Tuesday, October 22, 2019

Mary Oliver and the Art
of Observation in Nature

"When the high school I went to experienced a crisis of delinquent student behavior, my response was to start out for school every morning but to turn most mornings into the woods instead, with a knapsack of books. Always Whitman was among them." – Mary Oliver, from "My Friend Walt Whitman"










In the first class of the "Mary Oliver and the Art of Observation in Nature" series, we try to establish at least two important points as an introduction to her work. We take a brief look back at some of those influences such as Walt Whitman, who Oliver tells us she held so dear to her development as a young poet, and to set out ahead of us a framework of possible themes that allow us to hopefully enter into the mindset of a poet who has so distinctly chosen nature as her subject over the course of her writing career.

We make the brief point that when it comes to nature studies we can commonly grasp what it is that the naturalist might be seeking when she enters into the wetlands, forests, or seashores – natural data, phenology, growth patterns, wildlife – but what about the poet? Is there some kind of similar list compiled and used to seek from? For the poet, it seems that observable facts serve more as starting points of reference. They offer images and actions that allow pause and inspiration for some other less scientific, more personal, list of unfolding themes of observation which often aspire to fuse together nature and human experience.

__Dataset excerpt__.
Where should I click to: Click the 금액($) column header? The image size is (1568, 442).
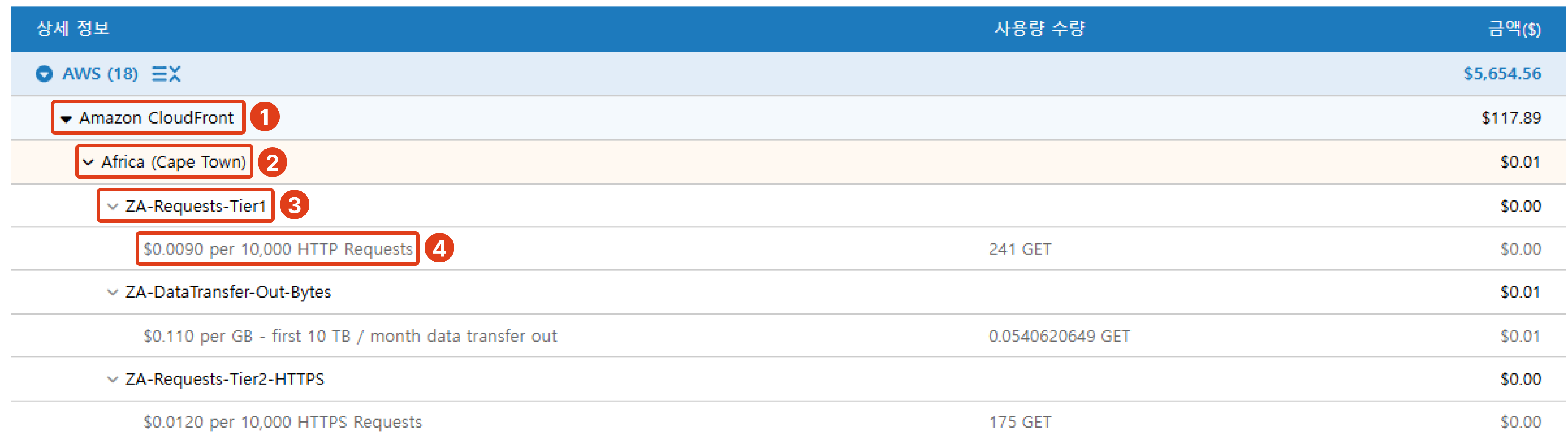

__Task requirements__.
- a) In the Mary Oliver text, which poet's work was always among the books Oliver carried into the woods?
- b) Continue the Mary Oliver text, picking up after its final sentence.

__Task answers__.
- a) Walt Whitman

- b)
Experience itself, the regular or prolonged interface with the natural world, is how the poet comes to recognize both the obvious otherness of nature but also the visceral interconnection of all things. If the nature poet has created a fine poem, based on experience, and lifted it into the realm of the meaningful beyond the mere scientific, then we too as readers have come as close as we can to contact with the natural world without being there ourselves.

Oliver pulls us through this transcendental flow nature appreciation in one of her wonderfully lyrical short essays "Comfort," where she recalls several hours of a night spent considering the meaning of a rainstorm along the narrow cape where she lives:

     And then, thinking of those bodies of water, I go mind roaming. I could name a hundred events,   
     hours, creatures, that have filled me with delight, and fructifying praise. Experience! experience! – 
     with the rain, and the trees, and all their kindred – has brought me a comfort and a modesty and a 
     devotion to inclusiveness that I would not give up for all the gold in all the mountains of the world. 
     This I knew, as I grew from simple delight toward thought and into conviction: such beauty as the 
     earth offers must hold great meaning. So I began to consider the world as emblematic as well as 
     real, and saw that it was – that shining word – virtuous. That it offers us, as surely as the wheat 
     and lilies grow, the dream of virtue.
     
     I think of this every day. I think of it when I meet the turtle with its patient green face, or hear the 
     hawk's tin-tongued skittering cry, or watch the otters at play in the pond. I am blood and bone 
     however that happened, but I am convictions of my singular experience and my own thought, and 
     they are made greatly of the hours of the earth, rough or smooth, but never less than intimate, 
     poetic, dreamy, adamant, ferocious, loving, life-shaping.